• _What you need to do_
Extend the passage below on the early history of Vienna's coffeehouses, picking up right after its final sentence.

Legend has it that soldiers of the Polish-Habsburg army, while liberating Vienna from the second Turkish siege in 1683, found a number of sacks with strange beans that they initially thought were camel feed and wanted to burn. The Polish king Jan III Sobieski granted the sacks to one of his officers named Jerzy Franciszek Kulczycki, who, according to Catholic priest Gottfried Uhlich in 1783 in his History of the second Turkish Siege, was assumed to have started the first coffee house, the Hof zur Blauen Flasche.

According to the legend, after some experimentation, Kulczycki added some sugar and milk, and the Viennese coffee tradition was born. This achievement has been recognized in many modern Viennese coffeehouses by hanging a picture of Kulczycki in the window. Another account is that Kulczycki, having spent two years in Ottoman captivity, knew perfectly well what coffee really was and tricked his superiors into granting him the beans that were considered worthless.

However, according to recent research, Vienna's first coffee house was actually opened by an Armenian businessman named Johannes Theodat (aka Johannes Diodato or Deodat and Owanes Astouatzatur) in 1685. 15 years later, four Greek-owned coffeehouses had the privilege to serve coffee.

• _Study material_
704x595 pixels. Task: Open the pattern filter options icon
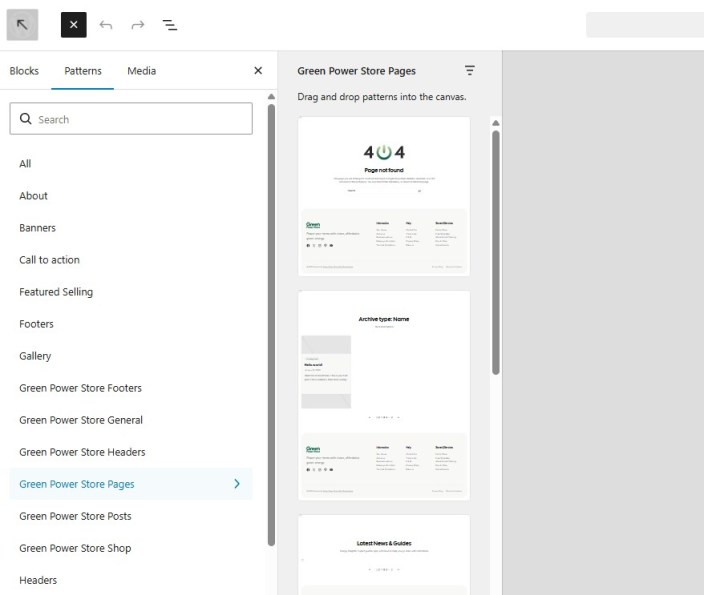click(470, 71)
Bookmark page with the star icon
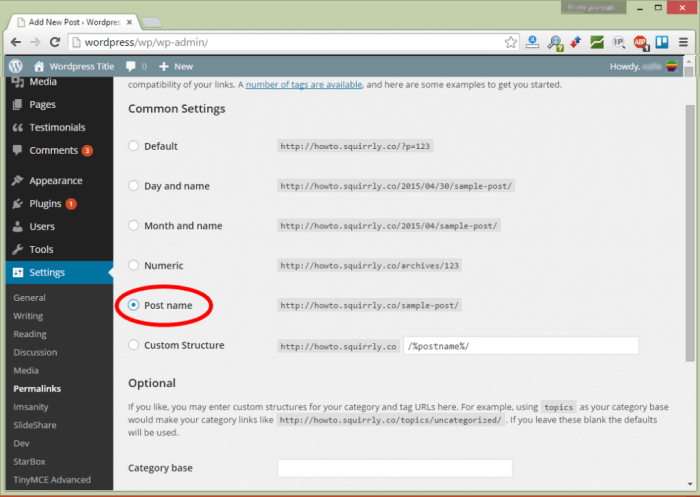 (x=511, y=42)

* * *

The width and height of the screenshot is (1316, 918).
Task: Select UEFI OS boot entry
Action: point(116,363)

• _Output for this exercise_
The new drink was well received, and coffee houses began to pop up rapidly. In the early period, the various drinks had no names, and customers would select the mixtures from a colour-shaded chart.

===Golden Age===
In the 19th and early 20th century, leading writers of the time became attached to the atmosphere of Viennese cafés and were frequently seen to meet, exchange and to even write there. Literature composed in cafés is commonly referred to as coffee house literature, the writers thereof as coffee house poets.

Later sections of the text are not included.